BEGIN
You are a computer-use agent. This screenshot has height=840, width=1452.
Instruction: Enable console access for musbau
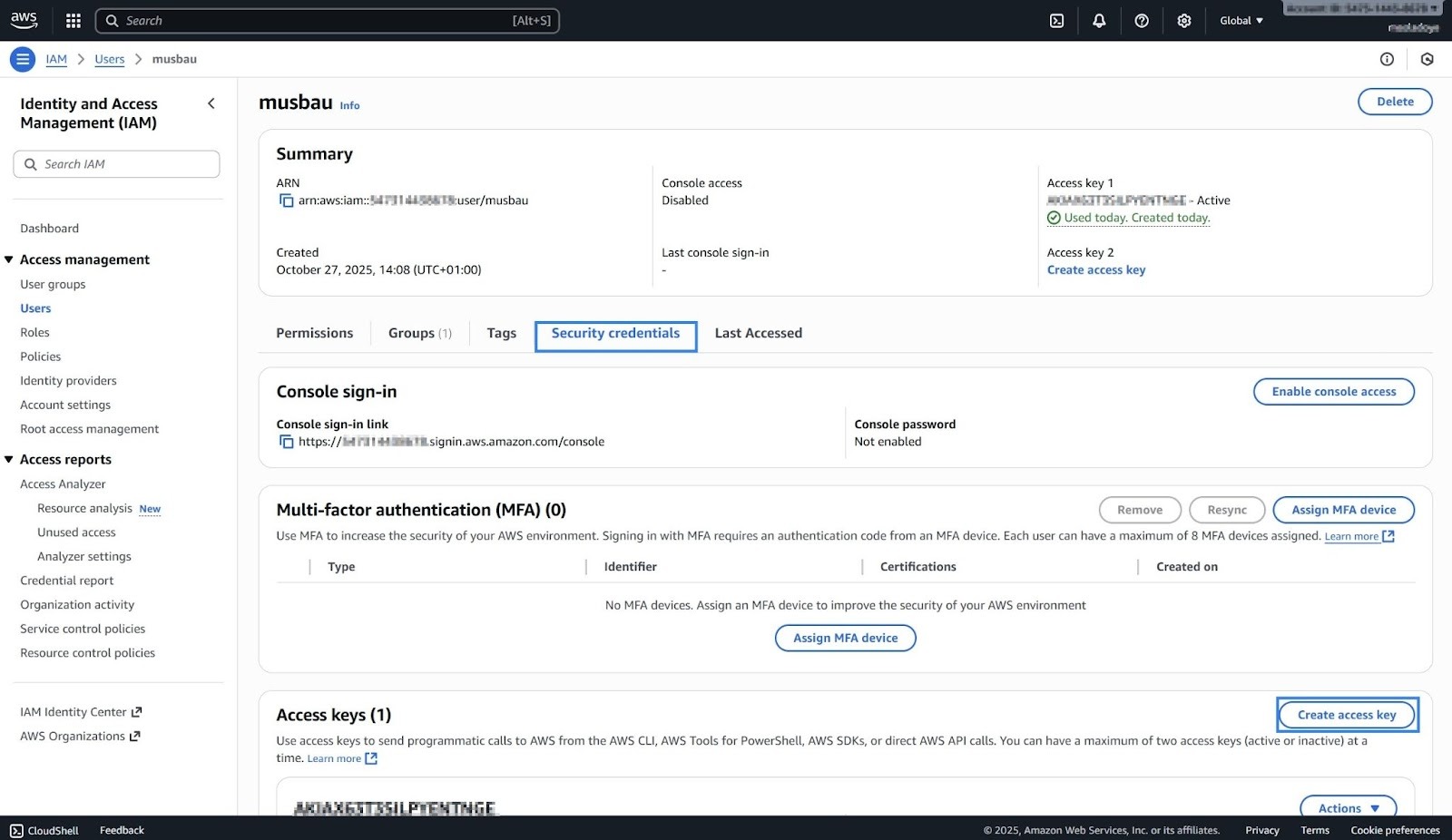1333,391
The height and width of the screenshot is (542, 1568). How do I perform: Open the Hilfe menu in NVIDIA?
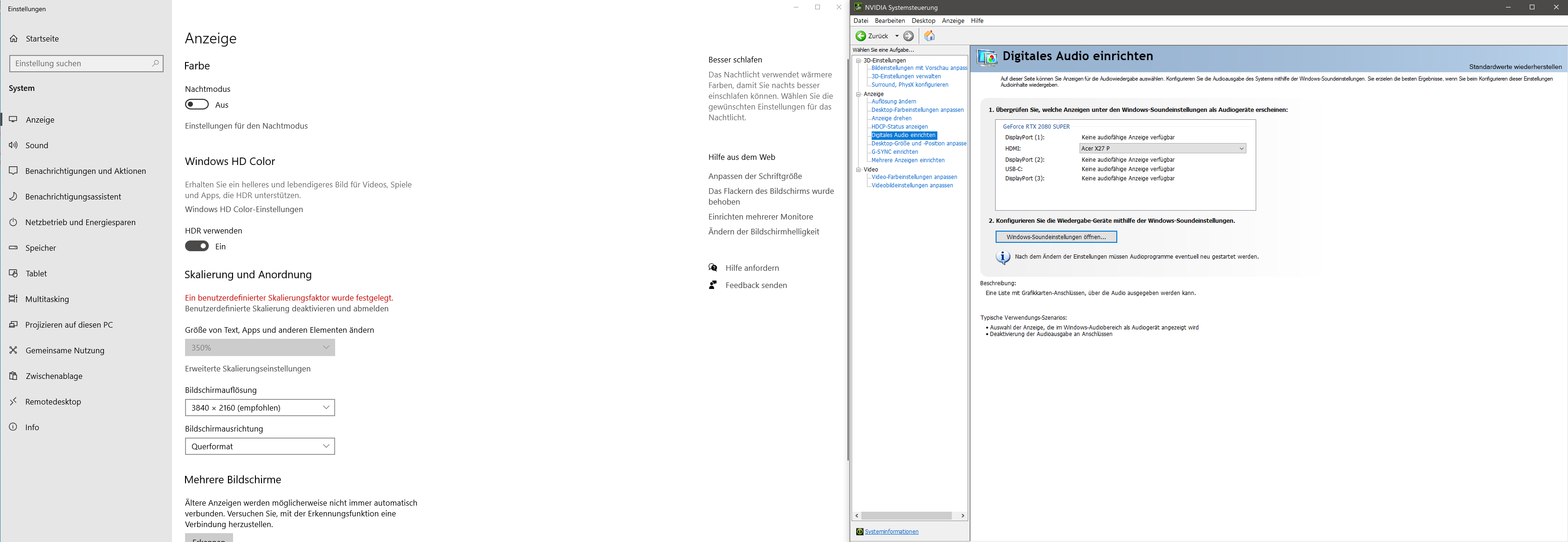tap(977, 21)
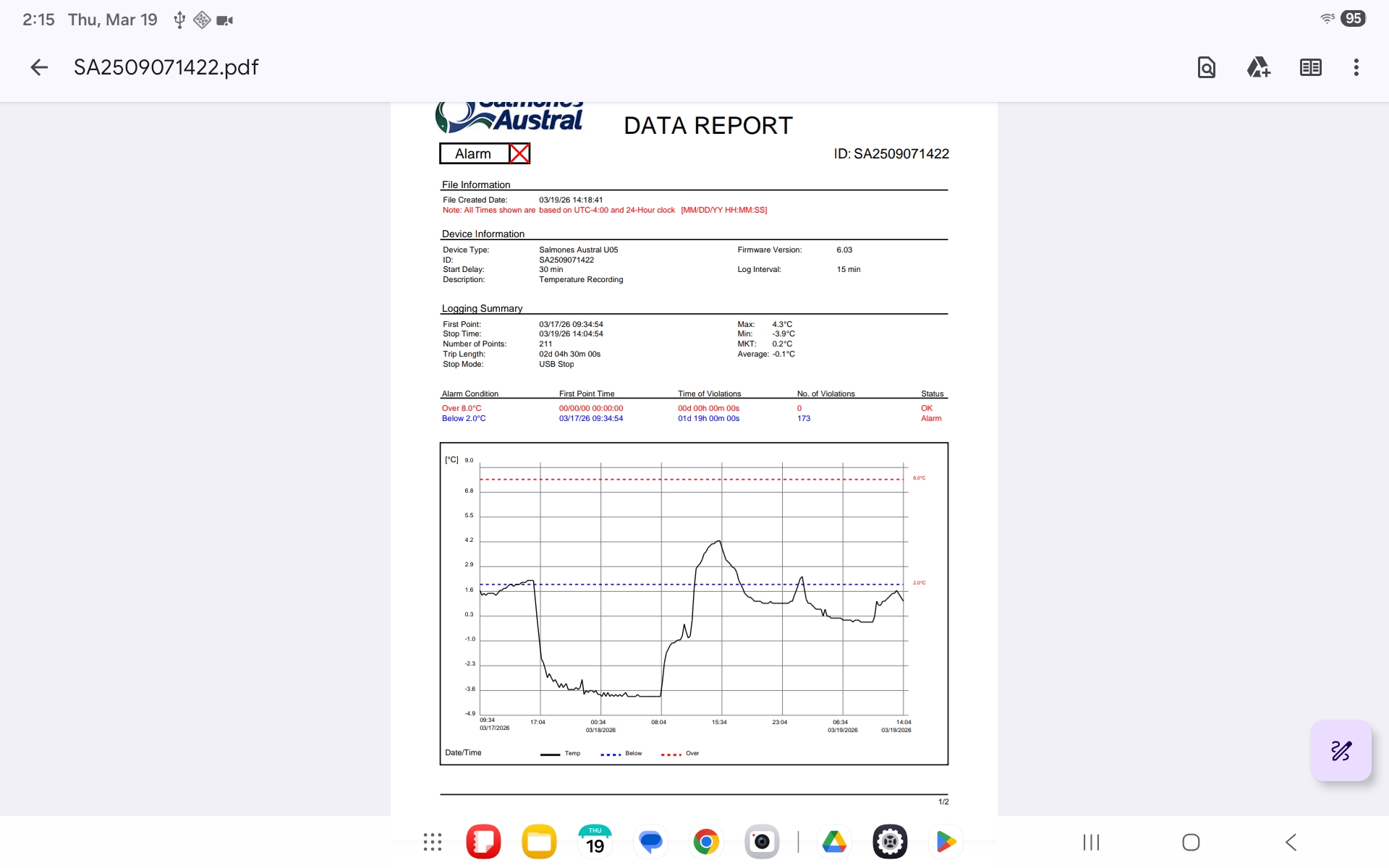Tap the system back chevron

(x=1291, y=842)
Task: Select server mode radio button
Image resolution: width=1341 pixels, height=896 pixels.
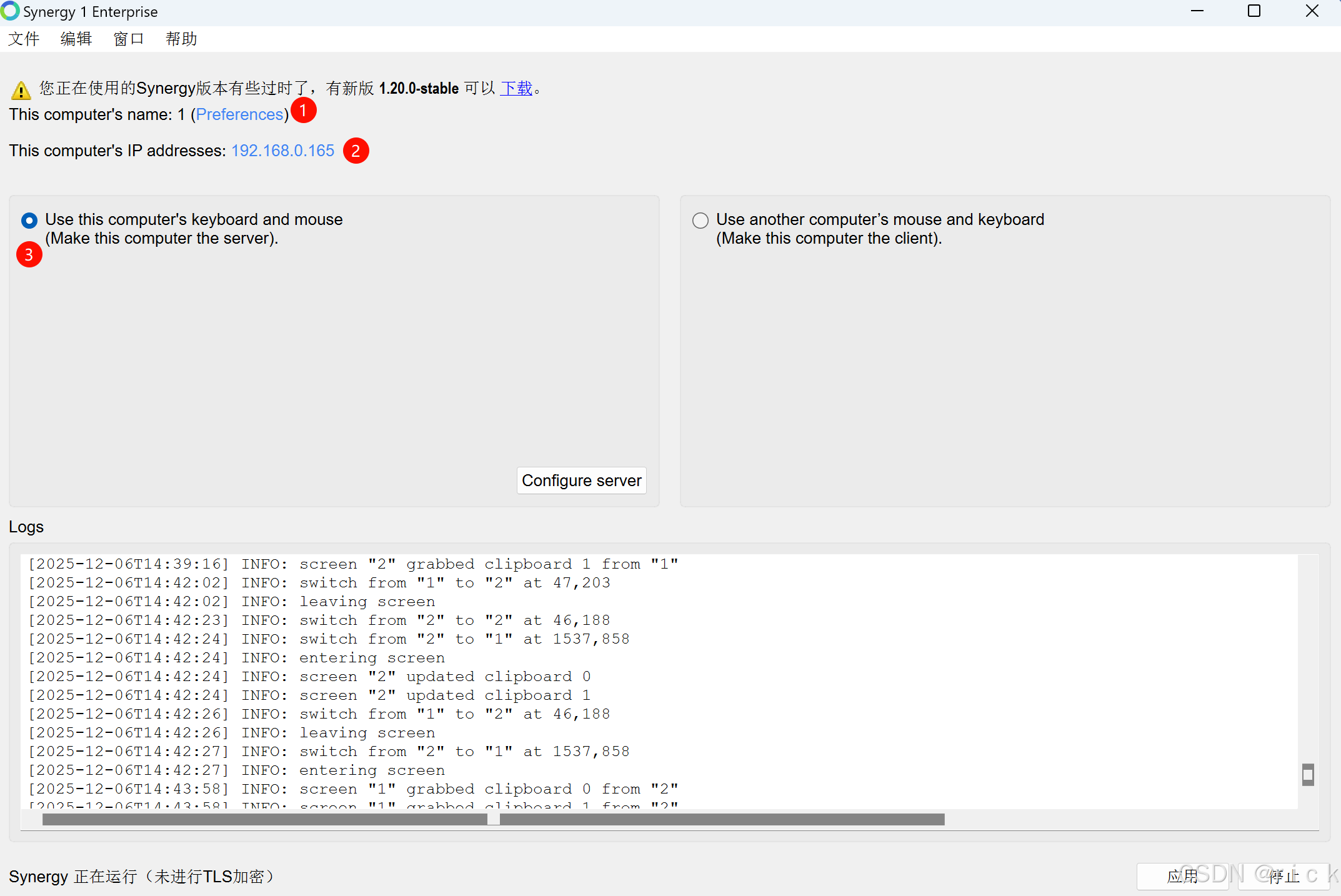Action: (x=29, y=220)
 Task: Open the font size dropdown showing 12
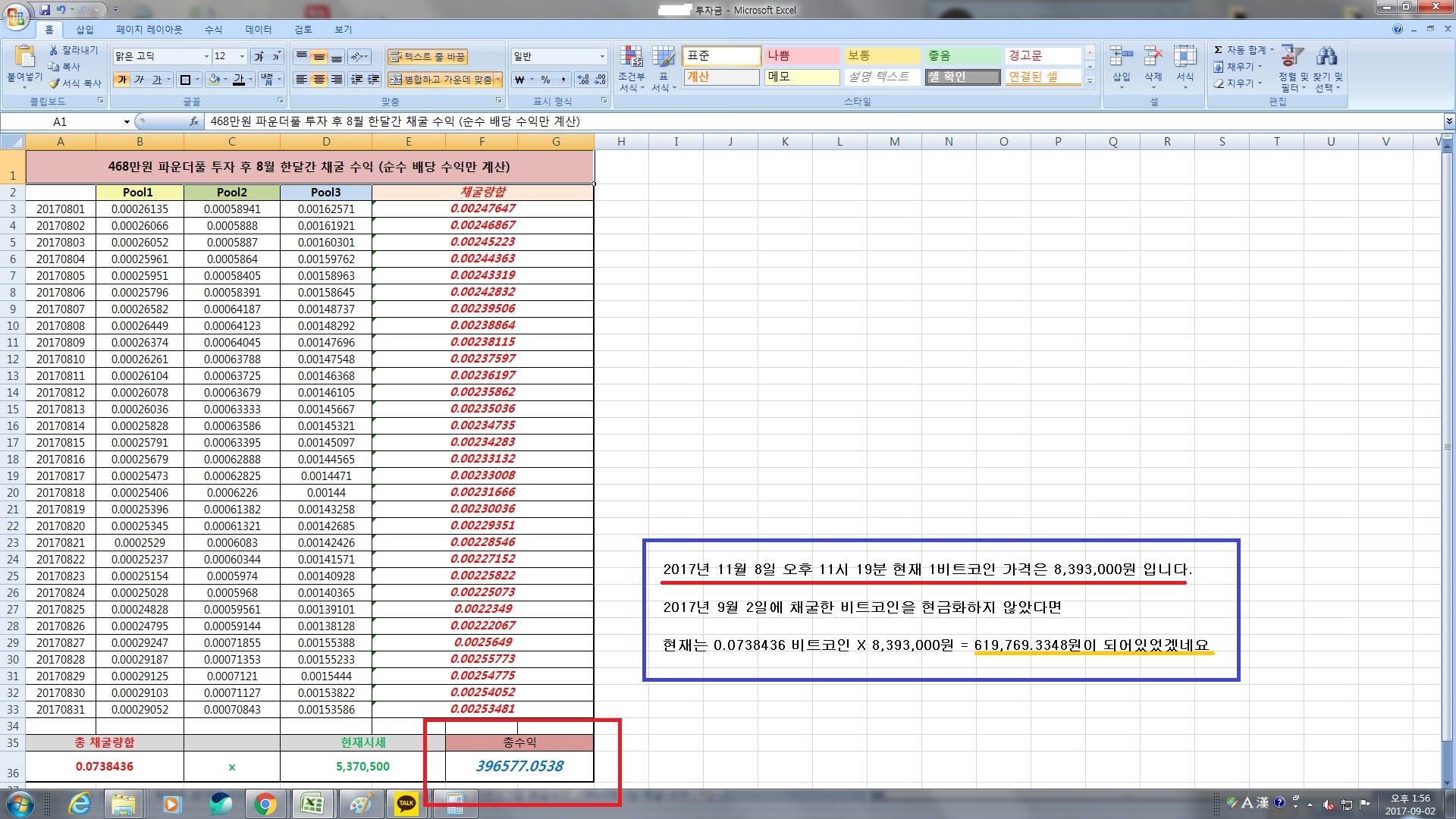click(242, 57)
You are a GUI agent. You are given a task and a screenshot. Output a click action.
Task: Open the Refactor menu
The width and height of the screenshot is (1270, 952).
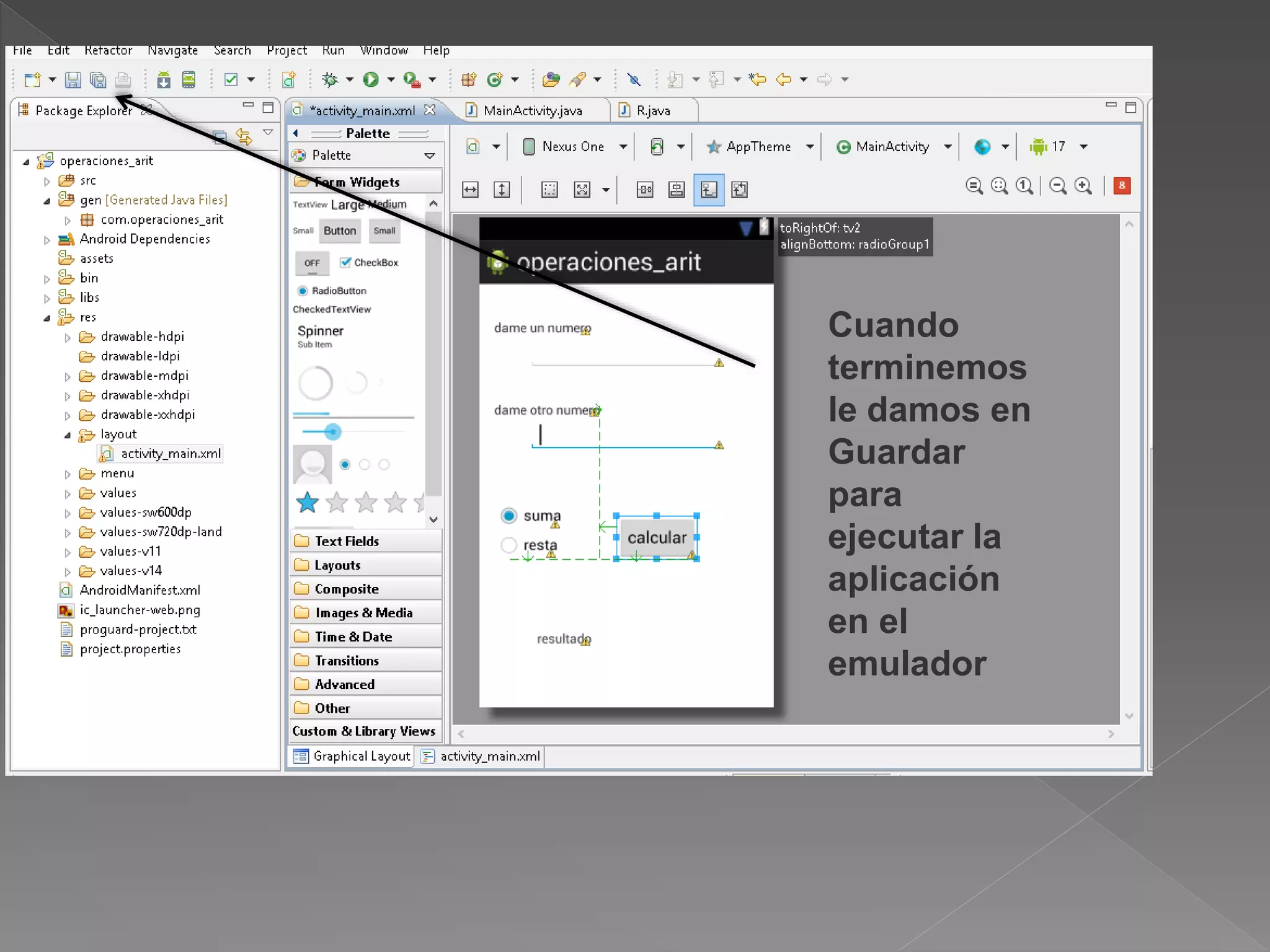point(108,50)
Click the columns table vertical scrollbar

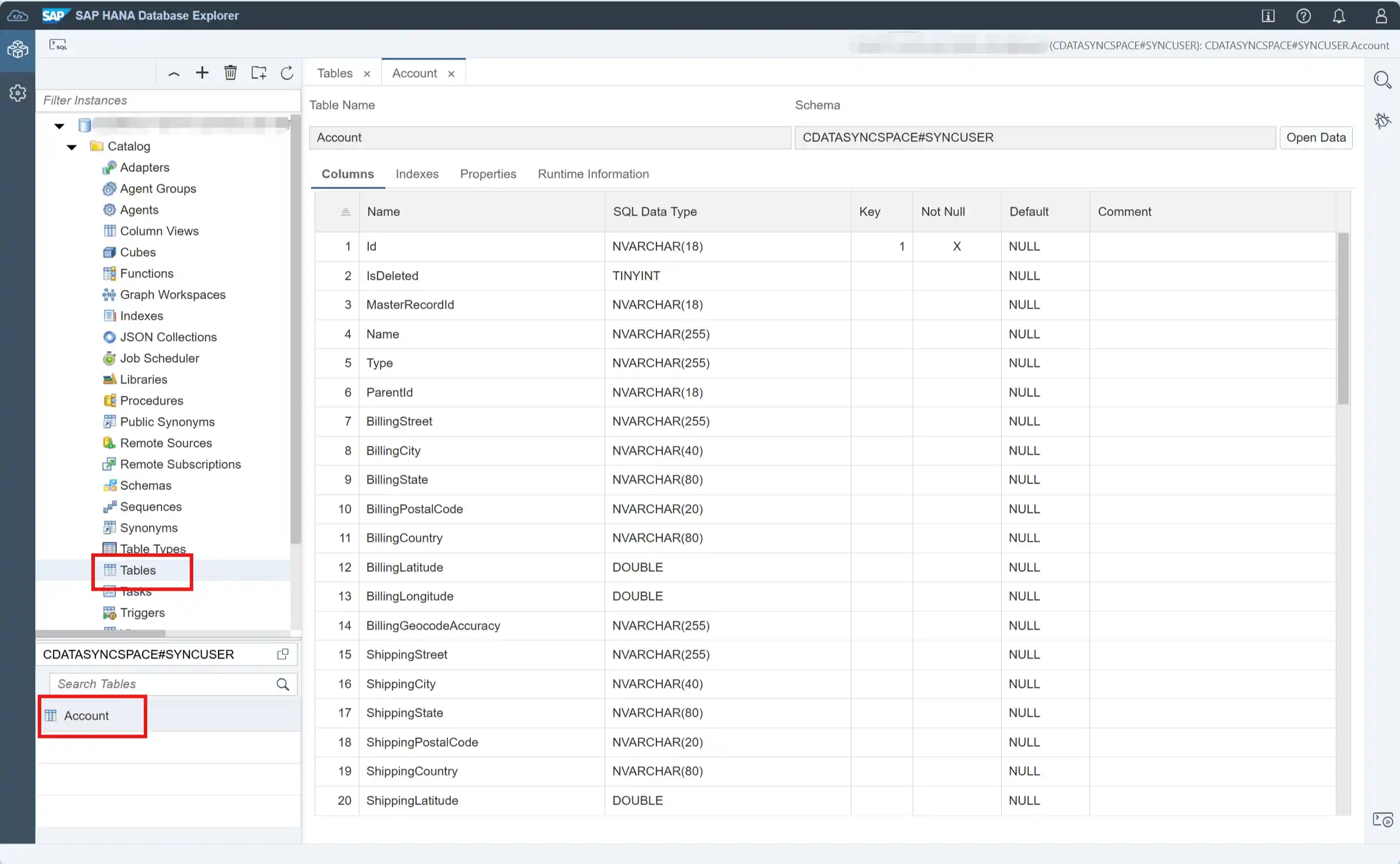1343,318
END
** WORK ORDER **
Pictures are not part of the copy; output everything else in the records exactly.

** ANSWER SPACE **
You are a computer-use agent. This screenshot has height=840, width=1452.
Instruction: Enable console access for musbau
1333,391
The height and width of the screenshot is (542, 1568). How do I perform: Open the Hilfe menu in NVIDIA?
tap(977, 21)
Tap the system back chevron

(x=1291, y=842)
Task: Select server mode radio button
Image resolution: width=1341 pixels, height=896 pixels.
Action: (x=29, y=220)
 Task: Open the font size dropdown showing 12
click(242, 57)
You are a GUI agent. You are given a task and a screenshot. Output a click action.
Task: Open the Refactor menu
The width and height of the screenshot is (1270, 952).
point(108,50)
Click the columns table vertical scrollbar

1343,318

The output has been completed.